Since the advent of photography in the mid-19th century, the new medium has been used to create a wide variety of erotic spanking and other fetish-related pictures (depicting birching, whipping, bondage, etc.). For over a century, black and white adult spanking photos were produced in surprising quantities and privately sold as an illicit, under-the-counter commodity.
In most countries, the law made little distinction between these images and blatant pornography until the late 1960s. By that time spanking photographs had been appearing in underground fetish specialty magazines and booklets for over two decades. In the early 1970s, slick, newsstand-quality periodicals entirely devoted to the spanking subculture (featuring glossy full-color reproductions) entered the mainstream market. These publications would proliferate until the Internet era came to dominate the industry in the late 1990s.
There are no known spanking daguerreotypes. The earliest spanking photographs date back to the 1850s. Many of these were child spanking photos portraying little boys or girls being punished by their mother. Some were even made into stereograms for 3D viewing. At that time domestic discipline was a more morally acceptable photographic subject than spanking as love play between two consenting adults. However, this position would reverse in the following decades.
Some of the earliest photographic works are notably modest and romantic in tone. Young women, clothed in voluminous undergarments, are shown bending over, waiting for their chastisement. Some had no nudity while others would show, through open drawers, a demurely exposed bare bottom. As time wore on, these images became more explicit. The most frequently used settings include the schoolroom, the boudoir, the realm of fantasy, mythology, and the great outdoors.
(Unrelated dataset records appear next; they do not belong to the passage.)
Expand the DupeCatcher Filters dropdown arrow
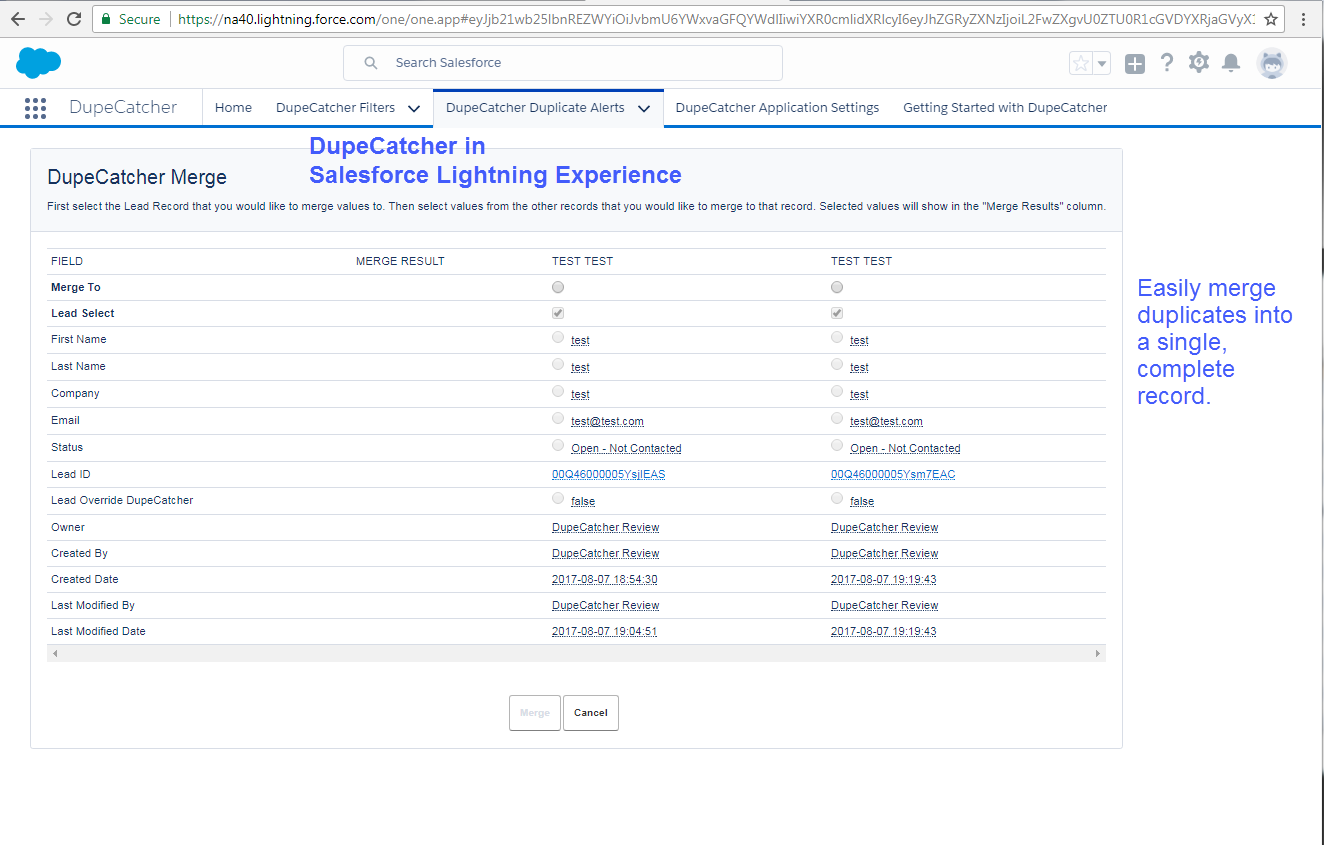 414,108
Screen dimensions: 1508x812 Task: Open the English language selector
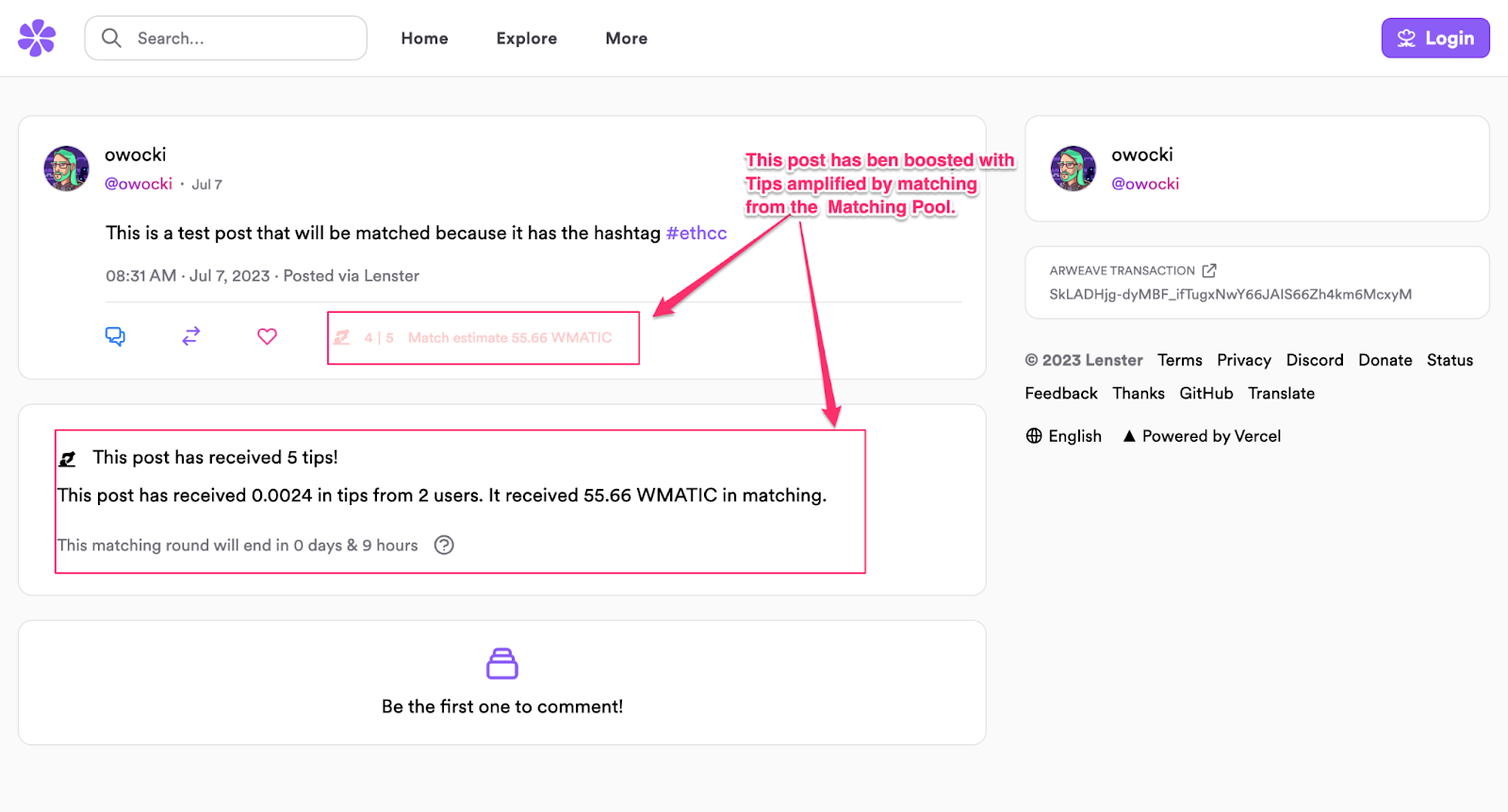tap(1074, 435)
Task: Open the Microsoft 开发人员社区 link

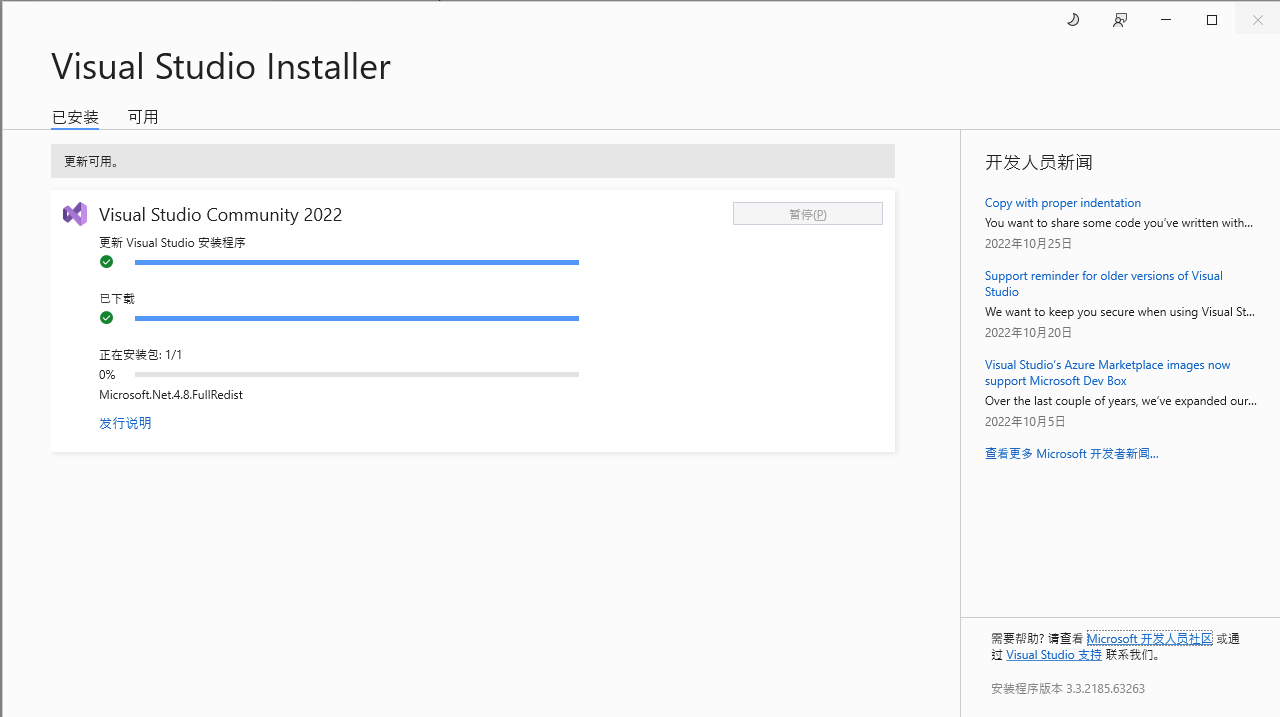Action: (x=1148, y=638)
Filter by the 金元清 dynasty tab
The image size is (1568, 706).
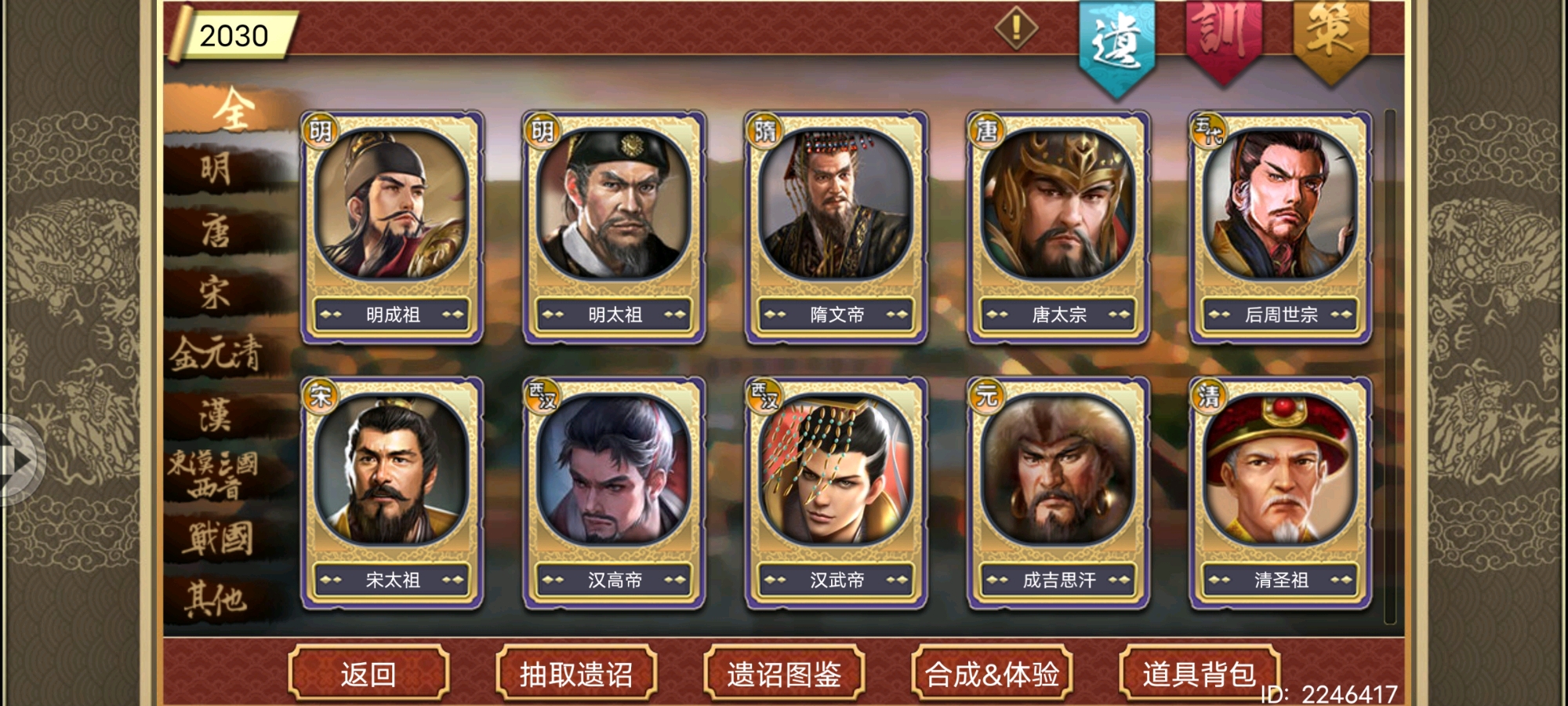216,353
Photographers sometimes created humorous vignettes or used satire to mock social institutions or familiar figures from history or literature. This also reflects the subversive humor in many French and English spanking novels that were being published at the same time. A few of the more daring French photographers even attacked the Church, posing half-naked models as nuns and priests engaged in erotic flagellation. The majority of these photographs were produced in Paris, followed by Berlin, New York, and various cities throughout Europe and America.
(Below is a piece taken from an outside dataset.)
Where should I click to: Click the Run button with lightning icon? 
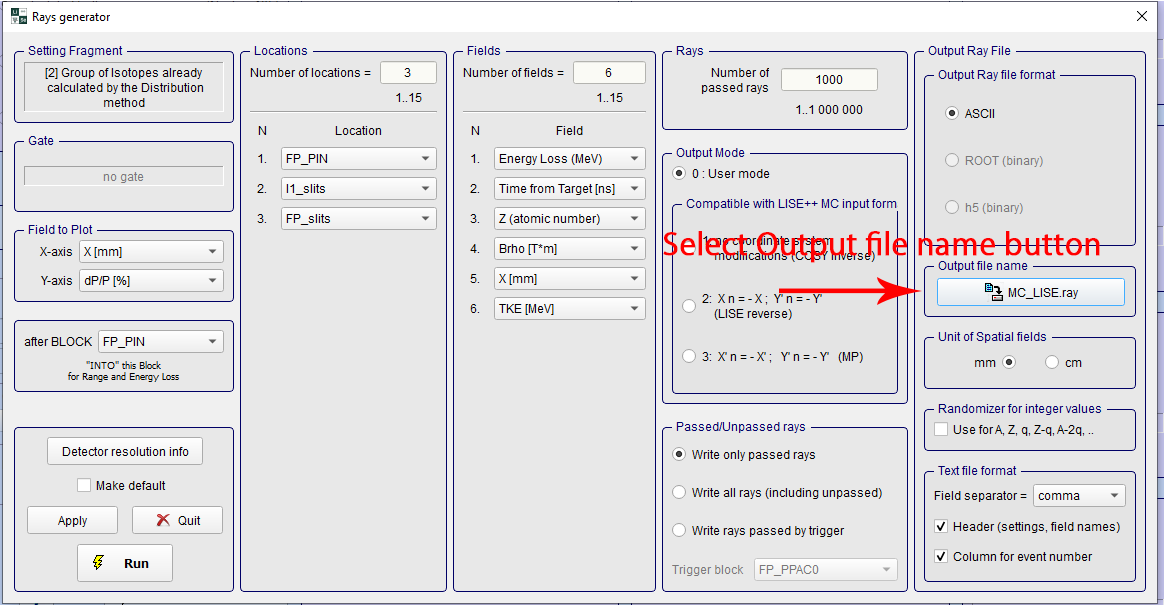tap(125, 563)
A broad spectrum of erotic photographs (artistic nudes, spanking, and even raunchy sex acts) were discreetly sold, individually or in sets, by street dealers, tobacco shops, and a variety of vendors who bought them for resale, primarily to tourists. The once-notorious “French postcards” were popular with male tourists as they were small enough to be safely mailed inside an envelope. During the 1880s to 1930s era, it was considered a sexual rite of passage for a gentleman to experience the decadent music halls and brothels of Paris and return home with a secret cache of risque photographs (or postcards) as souvenirs. Erotic punishment photos also appeared in privately printed booklets in Paris such as Croupes Sanglantes. Scènes vécues and La Fesseuse passionnée by Jean d’Ayeud, both published in 1935.